* **TASK REQUIREMENTS**: Each record, in full, must be restated word for word.

* **PROVIDED ENTRIES**:
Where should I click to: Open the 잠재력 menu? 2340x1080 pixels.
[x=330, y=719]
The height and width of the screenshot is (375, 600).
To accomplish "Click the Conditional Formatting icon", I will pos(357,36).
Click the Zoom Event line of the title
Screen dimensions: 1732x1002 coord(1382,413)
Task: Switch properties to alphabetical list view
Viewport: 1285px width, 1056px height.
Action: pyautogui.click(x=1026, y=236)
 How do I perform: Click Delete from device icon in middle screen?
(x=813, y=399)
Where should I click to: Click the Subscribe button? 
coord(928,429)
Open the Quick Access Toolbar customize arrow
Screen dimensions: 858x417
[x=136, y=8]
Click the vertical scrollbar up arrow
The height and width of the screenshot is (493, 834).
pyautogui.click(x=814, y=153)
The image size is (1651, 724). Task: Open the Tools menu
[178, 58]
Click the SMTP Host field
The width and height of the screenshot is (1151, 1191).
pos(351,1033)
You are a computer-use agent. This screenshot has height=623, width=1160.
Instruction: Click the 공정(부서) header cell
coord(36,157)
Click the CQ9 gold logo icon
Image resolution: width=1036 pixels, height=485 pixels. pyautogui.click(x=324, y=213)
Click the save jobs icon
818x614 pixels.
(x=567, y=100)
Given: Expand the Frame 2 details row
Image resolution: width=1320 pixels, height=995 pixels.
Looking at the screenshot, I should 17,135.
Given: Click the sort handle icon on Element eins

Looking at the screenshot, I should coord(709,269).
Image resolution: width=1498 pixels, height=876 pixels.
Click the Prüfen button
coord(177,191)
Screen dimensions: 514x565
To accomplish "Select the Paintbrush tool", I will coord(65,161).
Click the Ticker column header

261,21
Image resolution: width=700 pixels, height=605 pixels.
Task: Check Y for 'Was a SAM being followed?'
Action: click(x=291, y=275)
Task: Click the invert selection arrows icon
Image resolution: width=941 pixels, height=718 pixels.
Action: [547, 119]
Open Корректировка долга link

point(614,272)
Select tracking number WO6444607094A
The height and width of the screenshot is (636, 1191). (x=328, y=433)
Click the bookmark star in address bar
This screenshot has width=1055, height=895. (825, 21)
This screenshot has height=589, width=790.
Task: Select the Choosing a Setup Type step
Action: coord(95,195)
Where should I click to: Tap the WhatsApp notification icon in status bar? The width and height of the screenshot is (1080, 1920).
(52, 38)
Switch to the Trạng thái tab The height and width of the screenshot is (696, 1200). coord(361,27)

* **RESPONSE TO THIS TASK**:
Where should I click to: Open the 잠재력 menu? 2340x1080 pixels.
[x=330, y=719]
The height and width of the screenshot is (375, 600).
To accomplish "Click the Conditional Formatting icon", I will pos(357,36).
Click the Zoom Event line of the title
Screen dimensions: 1732x1002 coord(1382,413)
Task: Switch properties to alphabetical list view
Viewport: 1285px width, 1056px height.
Action: pyautogui.click(x=1026, y=236)
 How do I perform: Click Delete from device icon in middle screen?
(x=813, y=399)
Where should I click to: Click the Subscribe button? 
coord(928,429)
Open the Quick Access Toolbar customize arrow
Screen dimensions: 858x417
[x=136, y=8]
Click the vertical scrollbar up arrow
The height and width of the screenshot is (493, 834).
pyautogui.click(x=814, y=153)
The image size is (1651, 724). Task: Open the Tools menu
[178, 58]
Click the SMTP Host field
The width and height of the screenshot is (1151, 1191).
pos(351,1033)
You are a computer-use agent. This screenshot has height=623, width=1160.
Instruction: Click the 공정(부서) header cell
coord(36,157)
Click the CQ9 gold logo icon
Image resolution: width=1036 pixels, height=485 pixels. pyautogui.click(x=324, y=213)
Click the save jobs icon
818x614 pixels.
(x=567, y=100)
Given: Expand the Frame 2 details row
Image resolution: width=1320 pixels, height=995 pixels.
Looking at the screenshot, I should 17,135.
Given: Click the sort handle icon on Element eins

Looking at the screenshot, I should coord(709,269).
Image resolution: width=1498 pixels, height=876 pixels.
Click the Prüfen button
coord(177,191)
Screen dimensions: 514x565
To accomplish "Select the Paintbrush tool", I will coord(65,161).
Click the Ticker column header

261,21
Image resolution: width=700 pixels, height=605 pixels.
Task: Check Y for 'Was a SAM being followed?'
Action: click(x=291, y=275)
Task: Click the invert selection arrows icon
Image resolution: width=941 pixels, height=718 pixels.
Action: [547, 119]
Open Корректировка долга link

point(614,272)
Select tracking number WO6444607094A
The height and width of the screenshot is (636, 1191). (x=328, y=433)
Click the bookmark star in address bar
This screenshot has width=1055, height=895. (825, 21)
This screenshot has height=589, width=790.
Task: Select the Choosing a Setup Type step
Action: coord(95,195)
Where should I click to: Tap the WhatsApp notification icon in status bar? The width and height of the screenshot is (1080, 1920).
(52, 38)
Switch to the Trạng thái tab The height and width of the screenshot is (696, 1200). coord(361,27)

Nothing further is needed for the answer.